■ **WHAT THIS TASK INVOLVES**
Pictures excluded, return the lines below from the first through the line holding "Task: Open the calendar date range picker".

*** Opening MATERIAL SUPPLIED ***

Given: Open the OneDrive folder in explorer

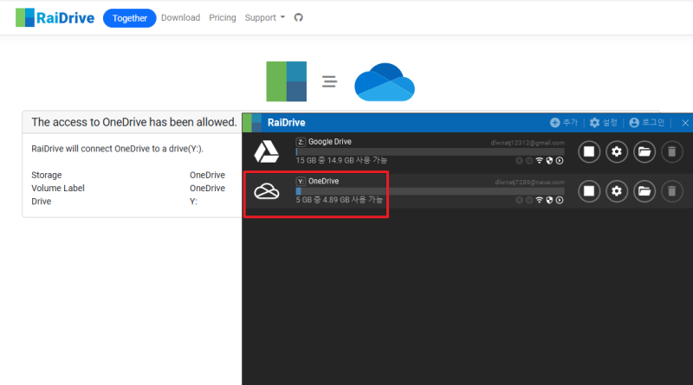Looking at the screenshot, I should 644,191.
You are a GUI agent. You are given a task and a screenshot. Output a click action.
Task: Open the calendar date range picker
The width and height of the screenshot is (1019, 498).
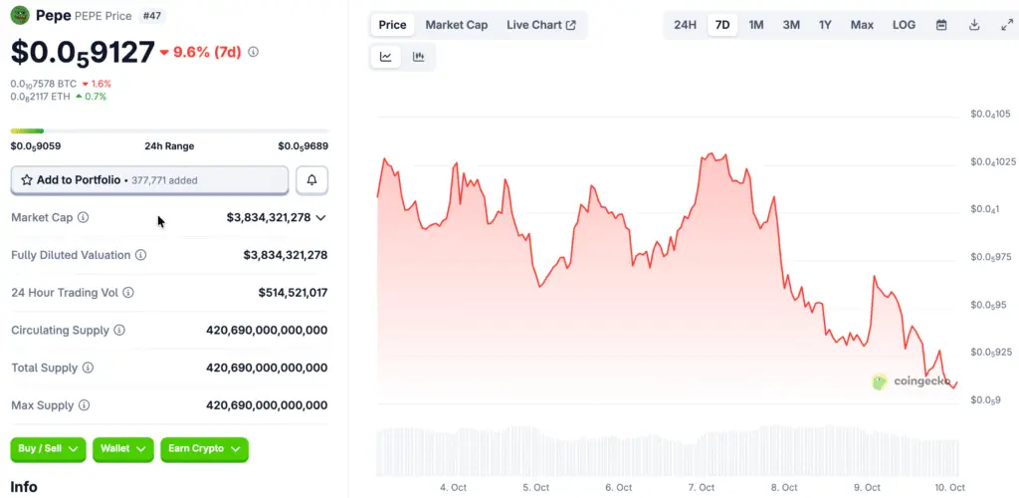point(941,25)
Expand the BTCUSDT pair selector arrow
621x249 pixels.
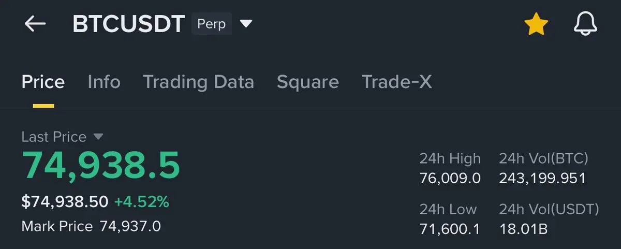pos(246,24)
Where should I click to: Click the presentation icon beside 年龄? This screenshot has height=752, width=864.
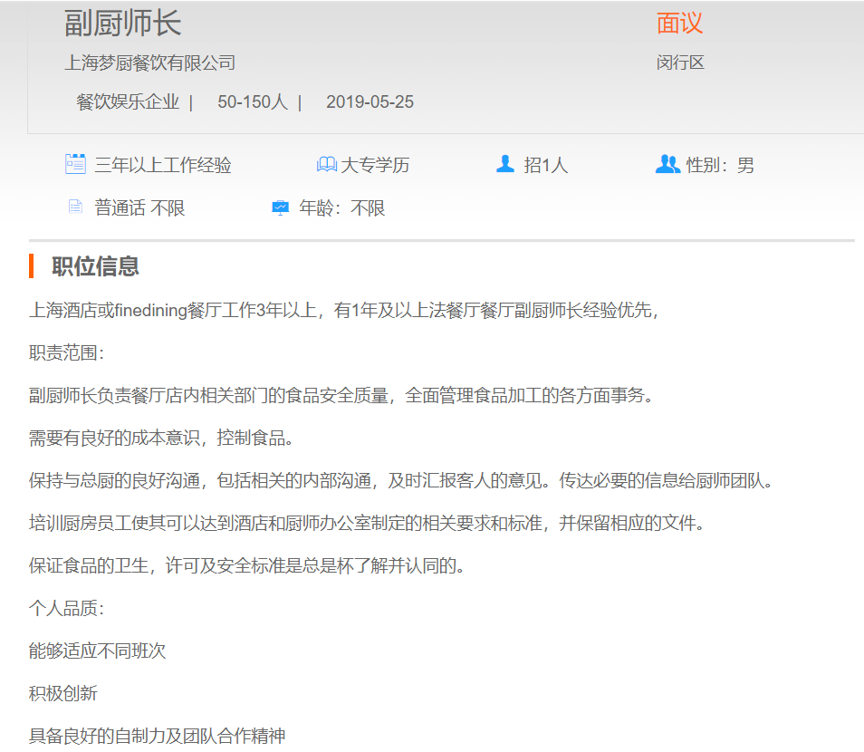[x=281, y=207]
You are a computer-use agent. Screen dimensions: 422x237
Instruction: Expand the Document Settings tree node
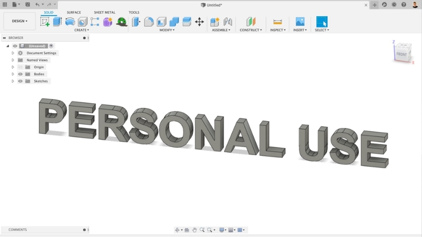point(13,53)
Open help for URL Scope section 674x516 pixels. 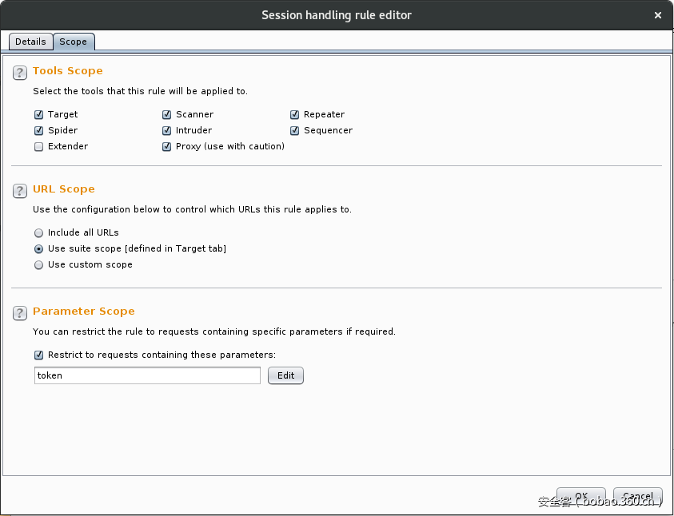click(x=20, y=191)
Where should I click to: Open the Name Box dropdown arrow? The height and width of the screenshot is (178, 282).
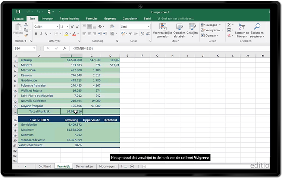coord(35,49)
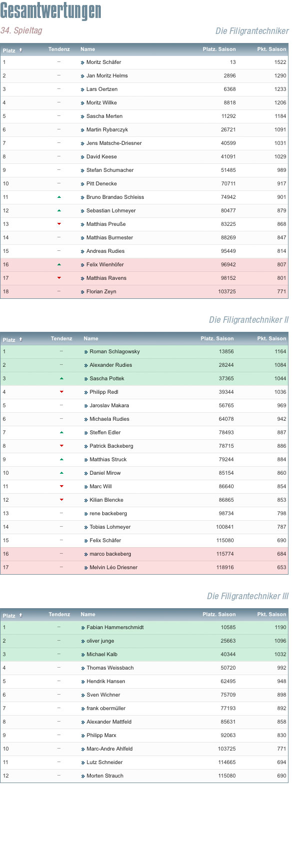Sort Filigrantechniker II table by Platz
Screen dimensions: 298x850
(x=9, y=339)
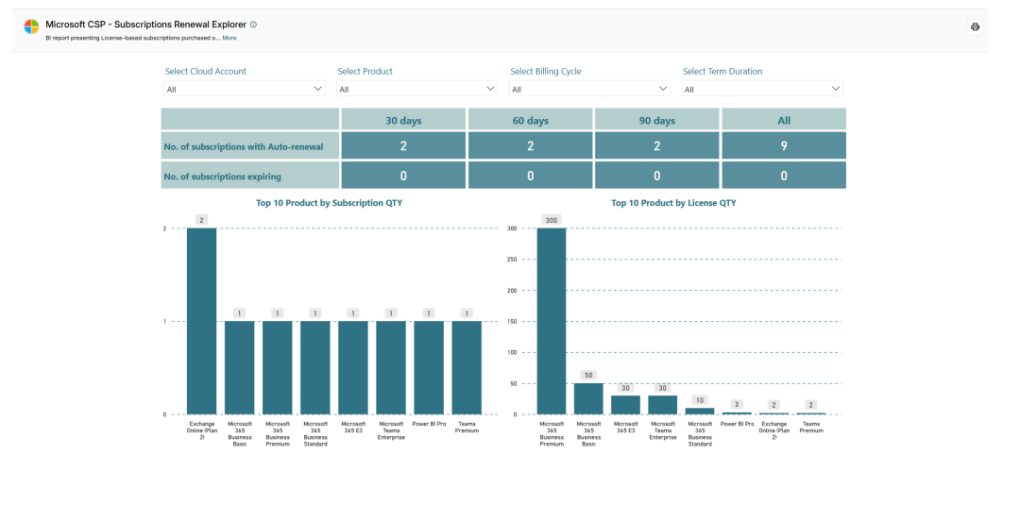Screen dimensions: 1020x522
Task: Click the Power BI Pro bar in Subscription chart
Action: click(429, 367)
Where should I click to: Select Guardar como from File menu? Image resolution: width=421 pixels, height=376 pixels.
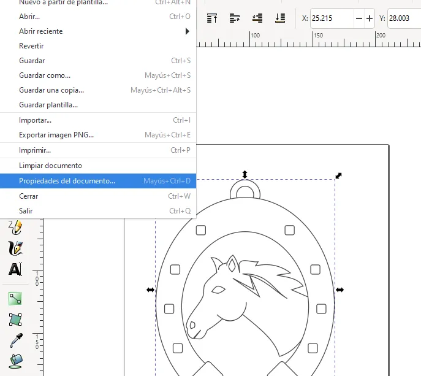[x=45, y=75]
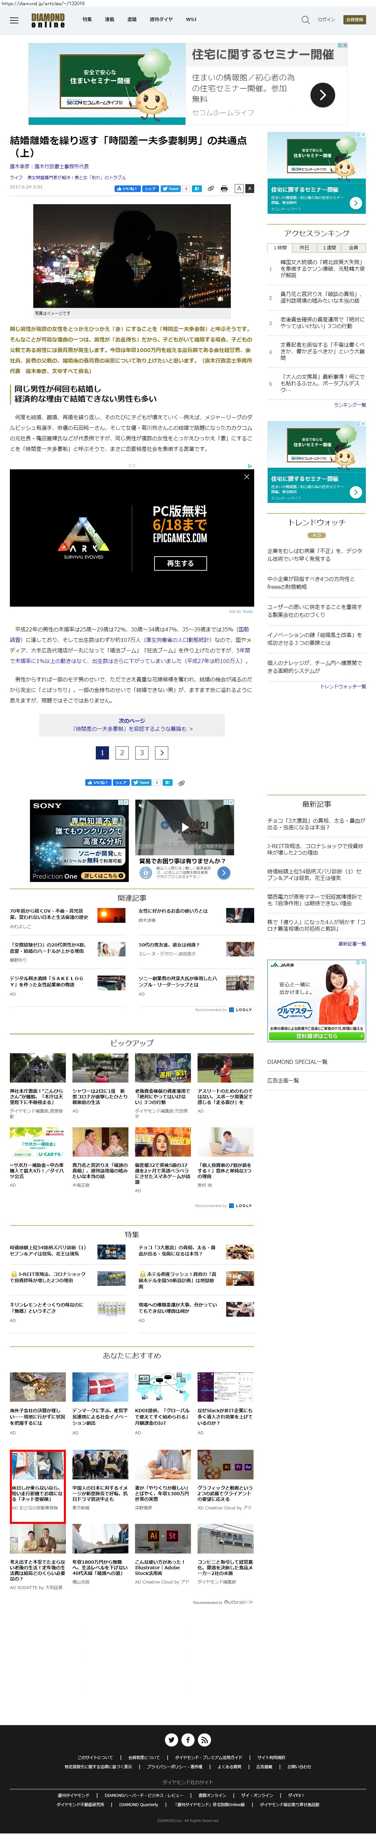The height and width of the screenshot is (1844, 376).
Task: Click the arrow on top seminar banner
Action: pos(322,94)
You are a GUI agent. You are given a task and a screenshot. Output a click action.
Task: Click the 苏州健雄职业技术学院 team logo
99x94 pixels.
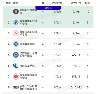click(16, 22)
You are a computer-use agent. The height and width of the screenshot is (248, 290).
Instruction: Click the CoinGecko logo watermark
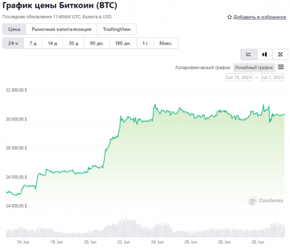pyautogui.click(x=265, y=200)
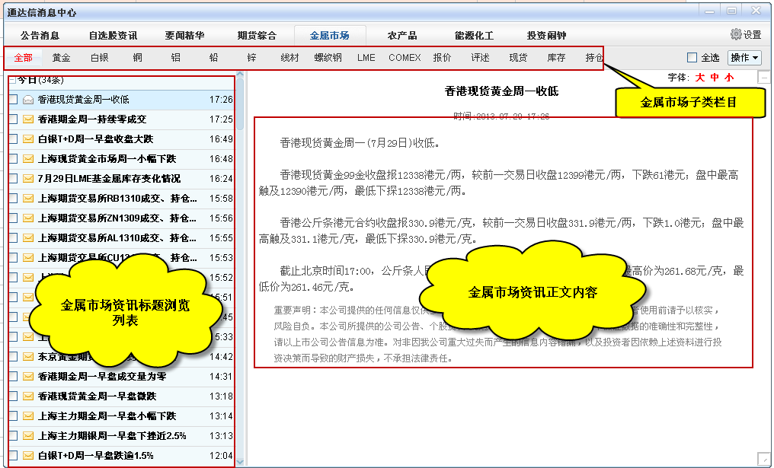Tick the 全选 select-all checkbox
Image resolution: width=774 pixels, height=468 pixels.
(692, 58)
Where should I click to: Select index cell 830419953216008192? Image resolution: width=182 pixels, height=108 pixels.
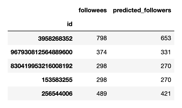point(41,66)
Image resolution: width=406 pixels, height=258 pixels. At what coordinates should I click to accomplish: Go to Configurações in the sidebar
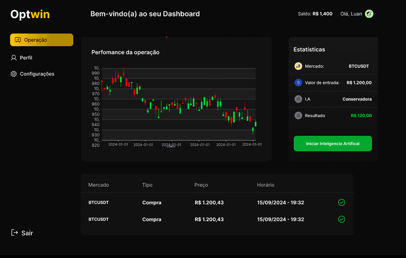[x=37, y=74]
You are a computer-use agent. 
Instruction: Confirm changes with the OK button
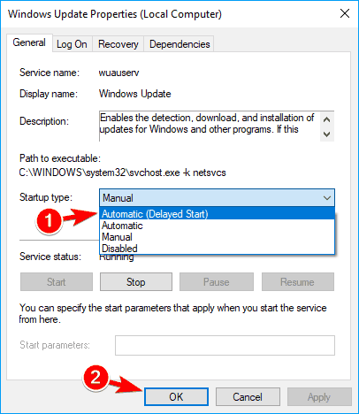[x=176, y=397]
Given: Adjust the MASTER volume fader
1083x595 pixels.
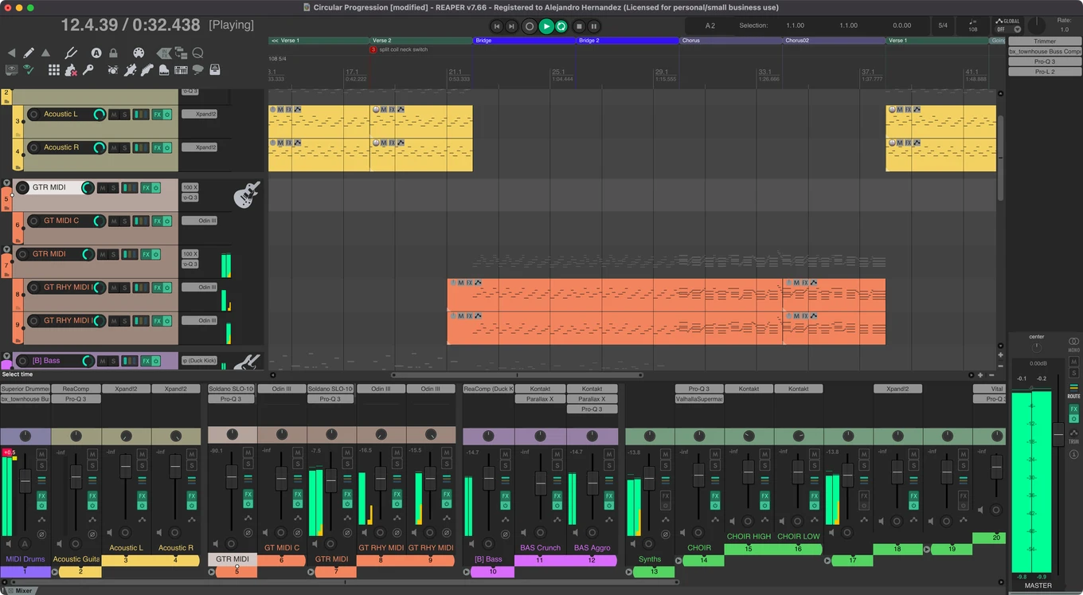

*** Closing MATERIAL SUPPLIED ***

■ **ANSWER TO THIS PROBLEM**
Given: Open the OneDrive folder in explorer

Looking at the screenshot, I should 644,191.
You are a GUI agent. You are given a task and a screenshot. Output a click action.
Task: Open the calendar date range picker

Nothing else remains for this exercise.